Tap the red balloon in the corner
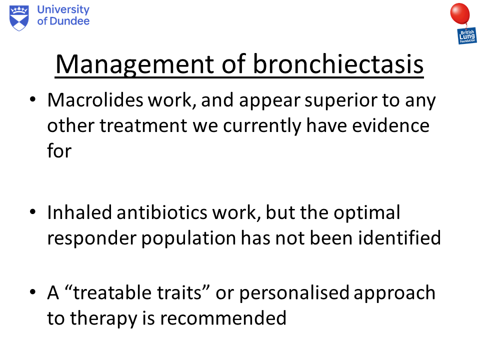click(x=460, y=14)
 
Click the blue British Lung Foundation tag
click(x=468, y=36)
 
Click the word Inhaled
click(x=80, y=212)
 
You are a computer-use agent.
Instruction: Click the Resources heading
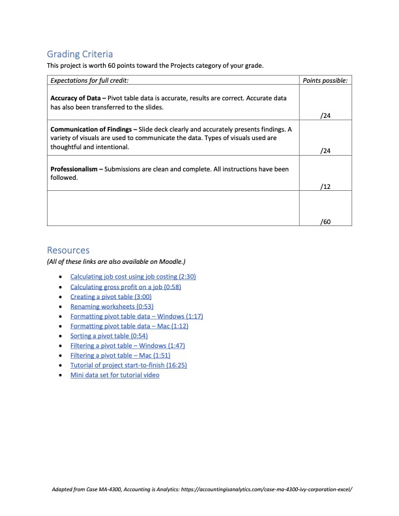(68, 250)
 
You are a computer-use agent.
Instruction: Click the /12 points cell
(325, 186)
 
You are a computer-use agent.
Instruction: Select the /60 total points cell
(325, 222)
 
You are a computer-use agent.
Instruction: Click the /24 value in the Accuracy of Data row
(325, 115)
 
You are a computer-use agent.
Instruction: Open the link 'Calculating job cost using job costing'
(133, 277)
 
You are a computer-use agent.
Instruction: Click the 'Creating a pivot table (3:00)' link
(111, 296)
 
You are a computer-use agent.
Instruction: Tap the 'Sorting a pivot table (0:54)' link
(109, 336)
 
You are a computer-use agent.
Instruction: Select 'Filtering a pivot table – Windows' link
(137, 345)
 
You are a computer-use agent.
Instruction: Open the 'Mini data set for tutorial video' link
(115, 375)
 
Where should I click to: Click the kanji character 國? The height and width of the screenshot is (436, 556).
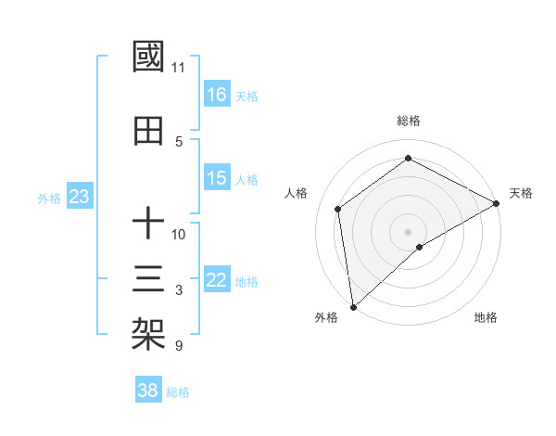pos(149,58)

____

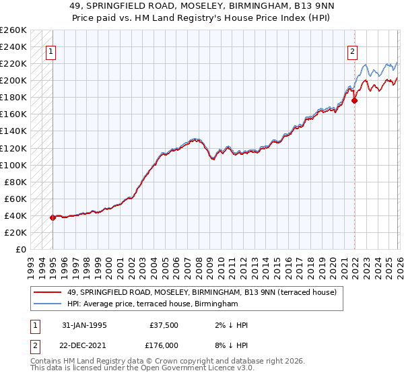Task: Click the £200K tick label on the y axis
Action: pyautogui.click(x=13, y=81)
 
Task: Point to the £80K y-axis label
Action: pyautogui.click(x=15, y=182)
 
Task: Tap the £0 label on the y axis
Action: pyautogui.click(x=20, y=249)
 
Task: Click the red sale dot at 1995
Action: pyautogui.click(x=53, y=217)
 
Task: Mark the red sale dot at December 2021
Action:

____

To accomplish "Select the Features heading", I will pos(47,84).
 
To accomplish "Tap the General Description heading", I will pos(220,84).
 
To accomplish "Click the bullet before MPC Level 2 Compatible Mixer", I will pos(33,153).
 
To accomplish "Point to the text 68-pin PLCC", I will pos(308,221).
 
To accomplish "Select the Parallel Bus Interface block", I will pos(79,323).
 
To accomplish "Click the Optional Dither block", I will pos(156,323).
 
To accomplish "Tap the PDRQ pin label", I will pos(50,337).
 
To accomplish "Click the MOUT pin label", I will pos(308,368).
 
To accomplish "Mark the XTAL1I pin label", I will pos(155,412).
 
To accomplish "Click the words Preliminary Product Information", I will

____

Copy the listing again from the line containing "Where should I" through the line containing "pos(149,58)", both lines included and requests kept. Multiply each answer coordinate by 2.35 and round it to a whole number, with halves rounding up, and leave the pictures out.

Where should I click to: Click the kanji character 國? The height and width of the screenshot is (436, 556).
pos(350,136)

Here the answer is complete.